2. Rehabilitation and Exercise Prescription:
(1) Early Stage (0–2 weeks post-op):
· Use of a knee brace or cast to minimize weight-bearing.
· Under the guidance of a physician or physical therapist, perform isometric quadriceps exercises and gentle ankle movements to promote circulation.
· Elevate the injured limb and apply ice as needed to alleviate pain and swelling.
(2) Middle Stage (2–6 weeks post-op):
· As permitted by the physician, gradually increase knee range of motion with passive and active flexion-extension exercises, avoiding excessive force.
· Initiate partial weight-bearing, for example, walking with crutches while tolerating pain and ensuring satisfactory fracture healing progress.
· Perform light resistance exercises for the quadriceps and hamstrings to maintain muscle strength and joint stability.
(3) Late Stage (6 weeks post-op and beyond):
· Transition to full weight-bearing as tolerated, with a progressive strengthening regimen under professional guidance. This includes seated and standing resistance exercises and core muscle training.

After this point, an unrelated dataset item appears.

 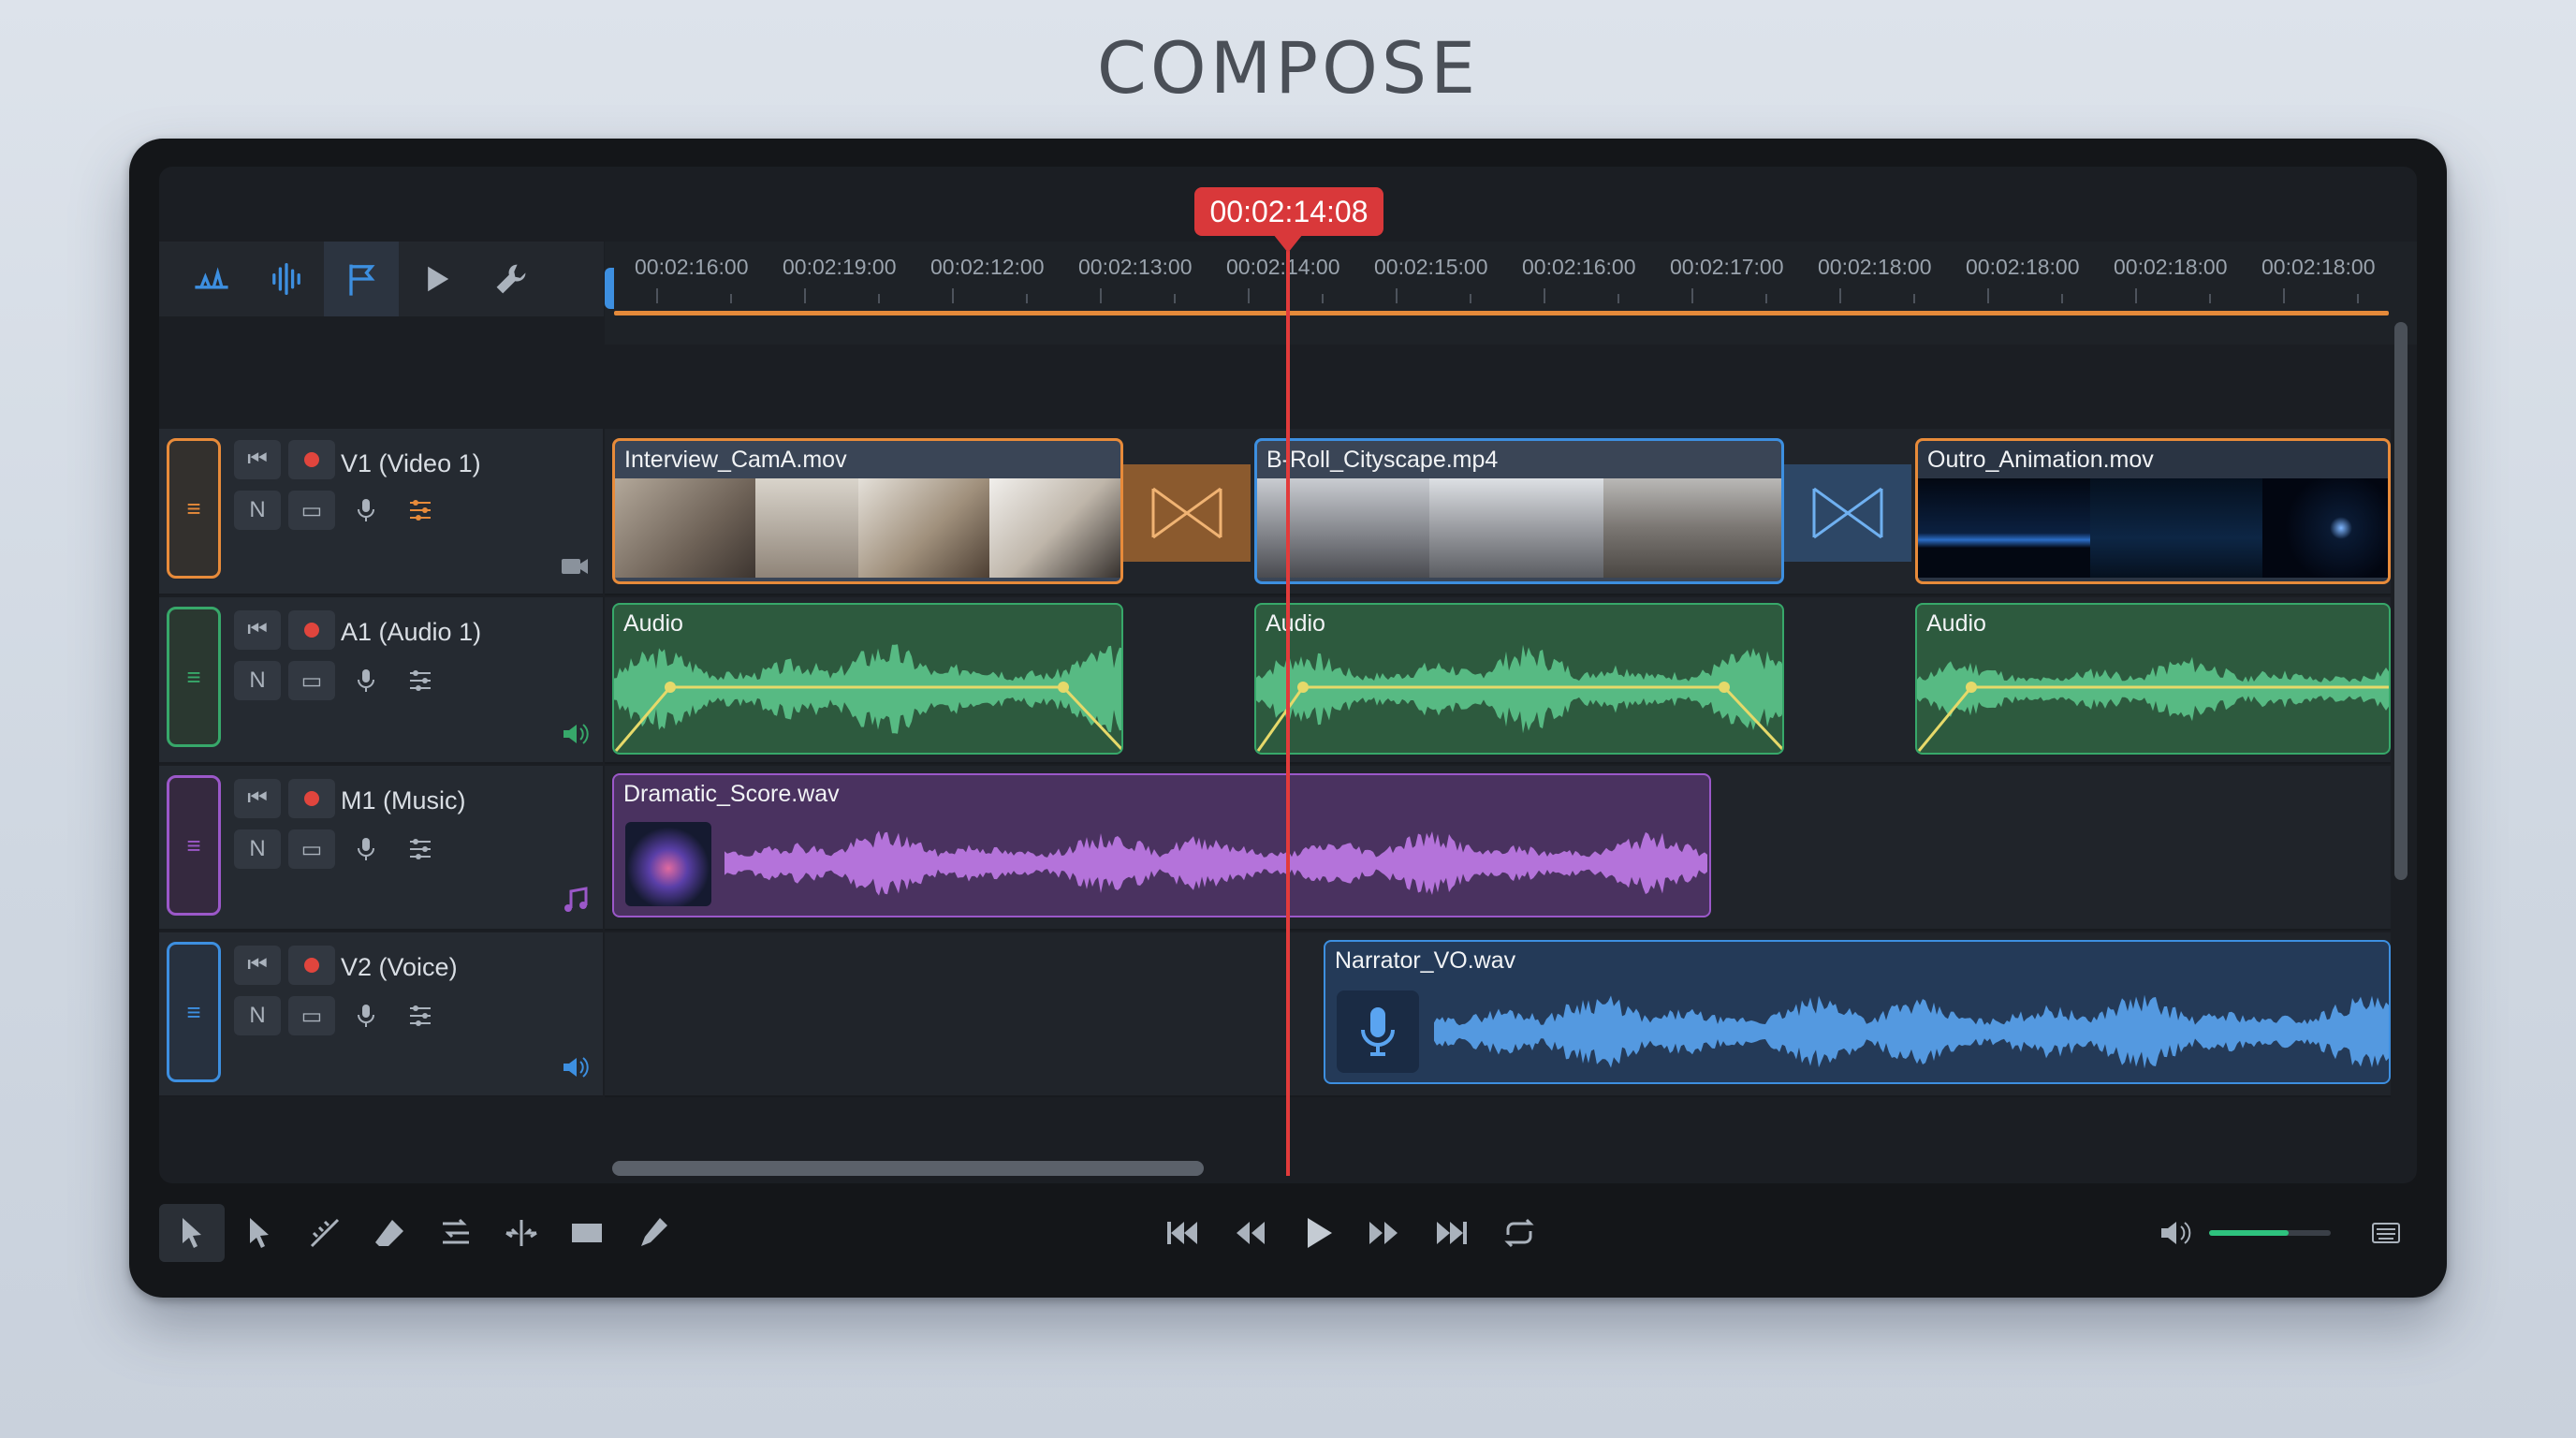 What do you see at coordinates (1182, 1233) in the screenshot?
I see `skip-start-icon` at bounding box center [1182, 1233].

· Gradually introduce proprioception and stability training (e.g., balance board exercises, mild hopping drills), following a step-by-step progression.
· Depending on the recovery of fracture healing and soft tissue, progressively return to running, mild directional changes, and relevant sports activities.
(4) FITT-VP Principle:
· Frequency: Rehabilitation exercises 3–4 times per week. In the early phase, sessions can be more frequent but shorter in duration.

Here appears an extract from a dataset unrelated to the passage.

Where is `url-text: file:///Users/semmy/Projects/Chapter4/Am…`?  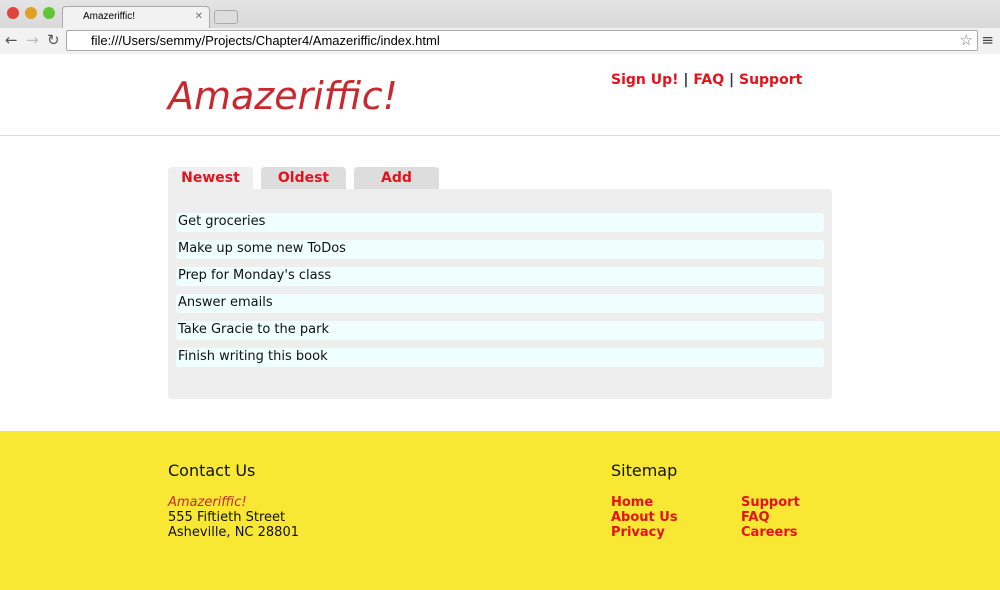 url-text: file:///Users/semmy/Projects/Chapter4/Am… is located at coordinates (266, 40).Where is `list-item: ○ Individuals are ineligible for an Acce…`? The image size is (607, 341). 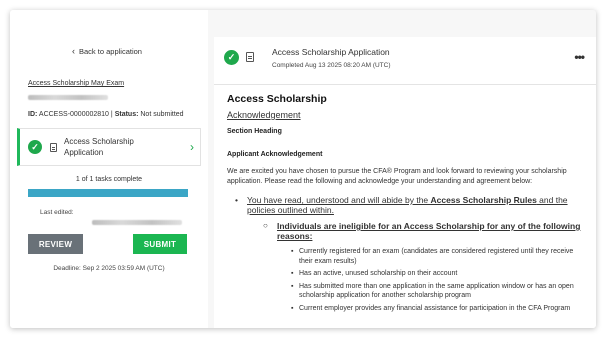
list-item: ○ Individuals are ineligible for an Acce… is located at coordinates (422, 231).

· Intensity: Within a pain-free or mildly uncomfortable range; increase resistance and range of motion gradually according to post-operative healing.
· Time: Begin with 20–30 minutes per session, then increase to 40–60 minutes in later phases.
· Type: Emphasize quadriceps strengthening, core stabilization, and balance/coordination training, supplemented with low-impact aerobic exercises (e.g., cycling, elliptical).
· Progression: Gradually increase weight-bearing, resistance, range of motion, and complexity of training exercises based on clinical recovery.
This report provides a reference analysis based on current clinical and imaging data. Specific treatment plans should be derived from the actual clinical situation by the attending physician and the professional medical team. If you experience any discomfort or have questions, please seek immediate medical attention and consult a healthcare professional.